1
votes

Let me explain my configuration:

  1. ActiveMQ 5.12.0

  2. AnyPoint Studio 5.2.1

  3. Mule 3.6.1

    Flow of application:

Config

I am using FunctionalTestCase to post and retrieve a message from queue.

 MuleClient client = muleContext.getClient();
 String productAsJson = "{\"name\":\"Widget\",  \"price\":9.99,  \"weight\":1.0,  \"sku\":\"abcd-12345\"}";
 client.dispatch("http://localhost:8081/products", productAsJson, null);
 MuleMessage result = client.request("jms://products", RECEIVE_TIMEOUT);

What is happening is the message is getting posted but when I try to retrieve it, I get the string "{NullPayLoad}".

After stepping back through the flow, I have discovered the message payload, when using the Mule Client, is not making the queue. While looking through the admin console for ActiveMQ, I discovered the message details is "{NullPayload}". When I check using the Advance Risk Client, the JSON message is getting posted correctly.

Any suggestions would be greatly appreciated.

Russ

1

1 Answers

3
votes

It's NullPayload when using the MuleClient because by default the http operation will be GET and wont be expecting a body to parse.

The MuleClient is more suited to working with Mule transport infrastructure such as the JMS transport or the old http transport. I don't think it plays nice with the new http listener module.

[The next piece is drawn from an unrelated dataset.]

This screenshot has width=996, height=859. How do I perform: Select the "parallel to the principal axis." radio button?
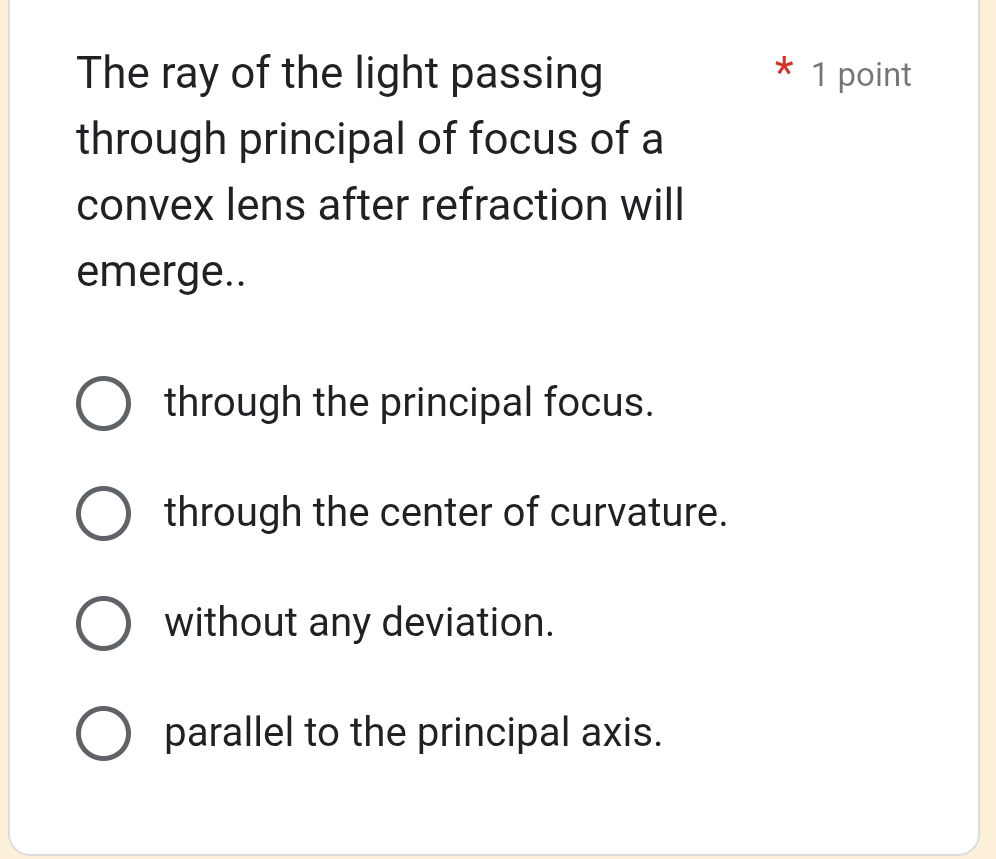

Normally with the transports you can set the method via a property but that doesnt seem to work with the http:listener:

        MuleMessage message = getTestMuleMessage();
        message.setPayload(productAsJson);
        message.setProperty("http.method", "POST", PropertyScope.INBOUND);

        client.send("http://localhost:8089/products", message);

I would suggest using a standard HTTP client such as Apache HTTP client etc. and set the method to POST/PUT or whatever method you need to use that expects a body.